“Yes, I know,” he says. “I ought to make myself clearer.” And he picks up a photo album lying on the little table next to his wheelchair, hands it over, gestures for me to open it, and begins to tell a story.
It’s the life of a man from adolescence to adulthood. The man is named Alfredo Renal. The shape of his life was more or less like Rossi’s: born in the fifties, coming of age in the sixties, an adult in the seventies and eighties. He lived for others, in two senses: helping them directly and planning for their future. He did volunteer work, and he pondered the sociopolitical situation. A good man, but firm. Tolerant, but practical. A dreamer, but also a realist. A man who gave of himself totally, who wore himself out in the service of his fellow man.

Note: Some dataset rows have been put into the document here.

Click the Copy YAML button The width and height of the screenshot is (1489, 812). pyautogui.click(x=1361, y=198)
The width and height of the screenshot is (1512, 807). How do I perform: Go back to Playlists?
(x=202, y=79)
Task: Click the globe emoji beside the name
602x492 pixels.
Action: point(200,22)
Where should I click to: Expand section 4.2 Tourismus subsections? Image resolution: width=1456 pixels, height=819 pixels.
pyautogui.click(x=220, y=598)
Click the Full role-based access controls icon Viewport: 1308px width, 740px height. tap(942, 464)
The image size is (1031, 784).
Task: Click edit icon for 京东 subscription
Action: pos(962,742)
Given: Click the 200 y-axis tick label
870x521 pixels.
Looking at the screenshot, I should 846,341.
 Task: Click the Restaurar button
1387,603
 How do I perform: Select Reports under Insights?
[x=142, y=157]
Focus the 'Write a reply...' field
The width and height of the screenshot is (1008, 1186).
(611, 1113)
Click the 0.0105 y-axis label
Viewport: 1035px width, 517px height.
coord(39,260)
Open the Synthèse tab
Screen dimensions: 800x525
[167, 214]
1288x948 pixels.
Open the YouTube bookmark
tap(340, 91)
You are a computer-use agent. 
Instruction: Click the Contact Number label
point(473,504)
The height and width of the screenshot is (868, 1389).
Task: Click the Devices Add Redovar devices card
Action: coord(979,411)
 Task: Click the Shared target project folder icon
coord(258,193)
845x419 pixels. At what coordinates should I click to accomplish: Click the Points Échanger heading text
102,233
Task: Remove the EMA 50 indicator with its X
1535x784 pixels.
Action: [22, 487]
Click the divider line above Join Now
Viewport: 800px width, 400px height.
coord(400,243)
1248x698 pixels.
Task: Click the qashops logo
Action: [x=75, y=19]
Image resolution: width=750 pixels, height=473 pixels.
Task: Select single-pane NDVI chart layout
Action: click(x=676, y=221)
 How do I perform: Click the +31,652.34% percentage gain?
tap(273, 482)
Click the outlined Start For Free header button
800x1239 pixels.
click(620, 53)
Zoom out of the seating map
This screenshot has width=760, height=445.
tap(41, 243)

A dead man, I think, noticing the past tense.
A saint. One of those young upper-class saints, chaste and industrious, who died early. Some extreme perversity kept him from taking advantage of the wealth he was born with. I have some flicker of memory — I might have heard of him. A saint for a brother: that’s quite a burden for a sister who’s no saint at all.
But I’ve never been interested in designing a eulogy-garden, building a celebration-garden, or erecting a monument-garden. The only monument I’m interested in is the monument to my own obsessions; the only celebration that of my own fixations; the only eulogy, for my own visions. The only things that fascinate me are the ideas running through my head. (I say “running” but in fact some of them drag themselves along like soldiers with wounded legs, searching for shelter before the next barrage; and even that’s not a good example because it still gives a sense of anxiety and urgency and mortal peril, while in fact some of my ideas simply haul themselves through the long corridors of my head like chronic depressives, dim in the leaden light seeping through the tall arched windows.) The only thing that fascinates me is myself.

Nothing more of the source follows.